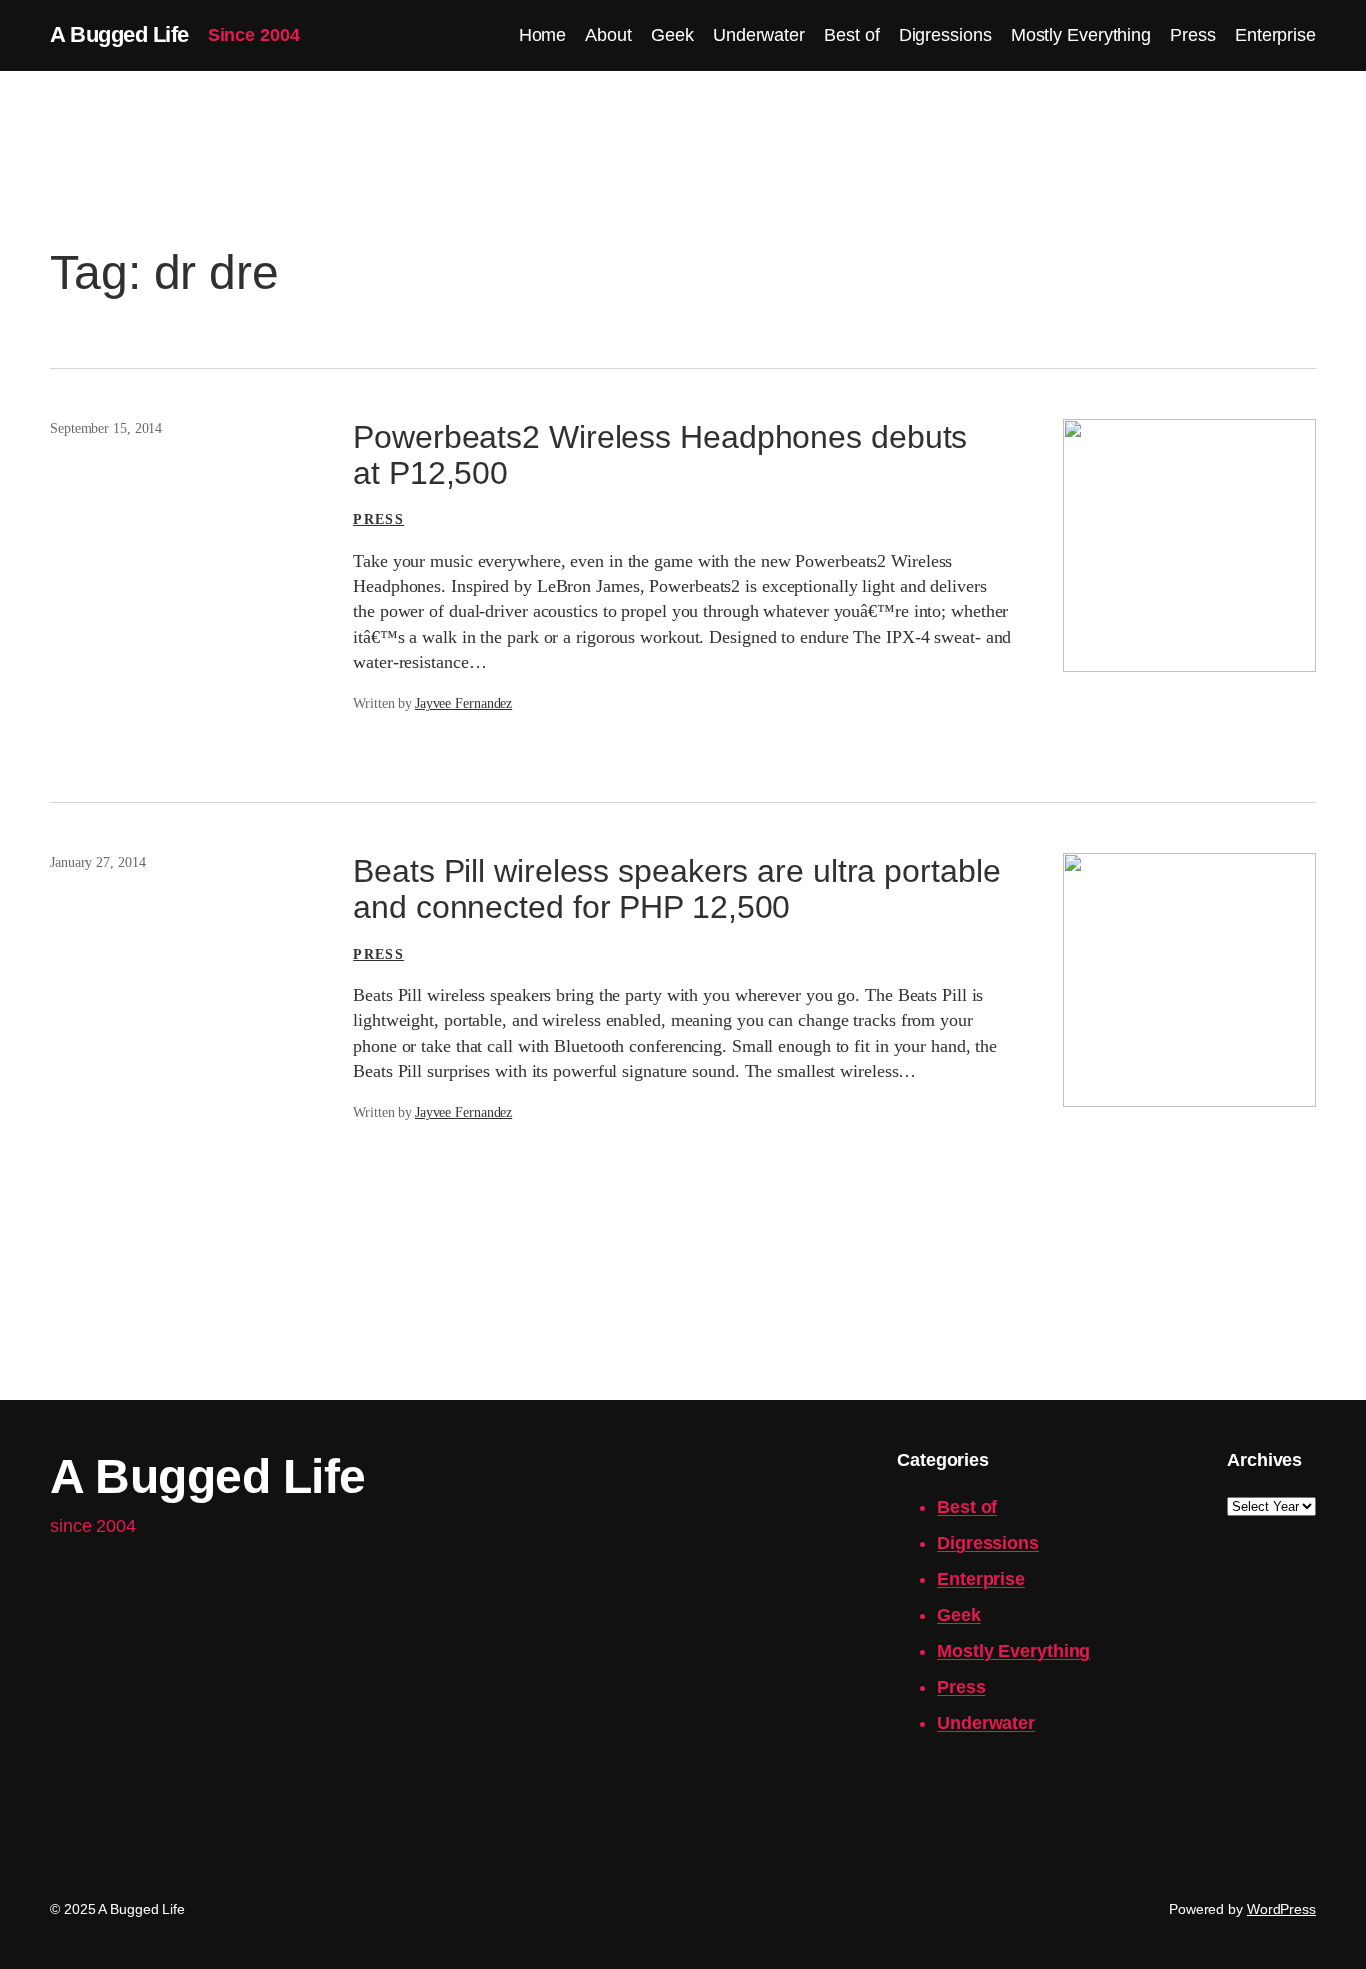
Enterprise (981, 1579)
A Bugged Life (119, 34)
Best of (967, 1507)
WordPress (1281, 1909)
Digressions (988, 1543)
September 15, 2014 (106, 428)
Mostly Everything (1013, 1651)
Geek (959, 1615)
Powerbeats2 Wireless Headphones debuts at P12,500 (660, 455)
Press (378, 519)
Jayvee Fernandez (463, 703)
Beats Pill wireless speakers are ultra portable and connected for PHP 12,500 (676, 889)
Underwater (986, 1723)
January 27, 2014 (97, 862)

======

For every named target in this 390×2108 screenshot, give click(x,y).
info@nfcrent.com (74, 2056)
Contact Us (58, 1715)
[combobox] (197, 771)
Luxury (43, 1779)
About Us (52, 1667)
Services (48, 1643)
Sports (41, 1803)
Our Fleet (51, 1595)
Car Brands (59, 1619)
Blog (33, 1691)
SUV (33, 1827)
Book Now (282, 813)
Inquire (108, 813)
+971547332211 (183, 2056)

======

Go to the line in the material above that contains "A Bugged Life (119, 34)" and copy exactly from there through the line that contains "January 27, 2014 (97, 862)", stopping after it.

A Bugged Life (119, 34)
Best of (967, 1507)
WordPress (1281, 1909)
Digressions (988, 1543)
September 15, 2014 (106, 428)
Mostly Everything (1013, 1651)
Geek (959, 1615)
Powerbeats2 Wireless Headphones debuts at P12,500 (660, 455)
Press (378, 519)
Jayvee Fernandez (463, 703)
Beats Pill wireless speakers are ultra portable and connected for PHP 12,500 (676, 889)
Underwater (986, 1723)
January 27, 2014 (97, 862)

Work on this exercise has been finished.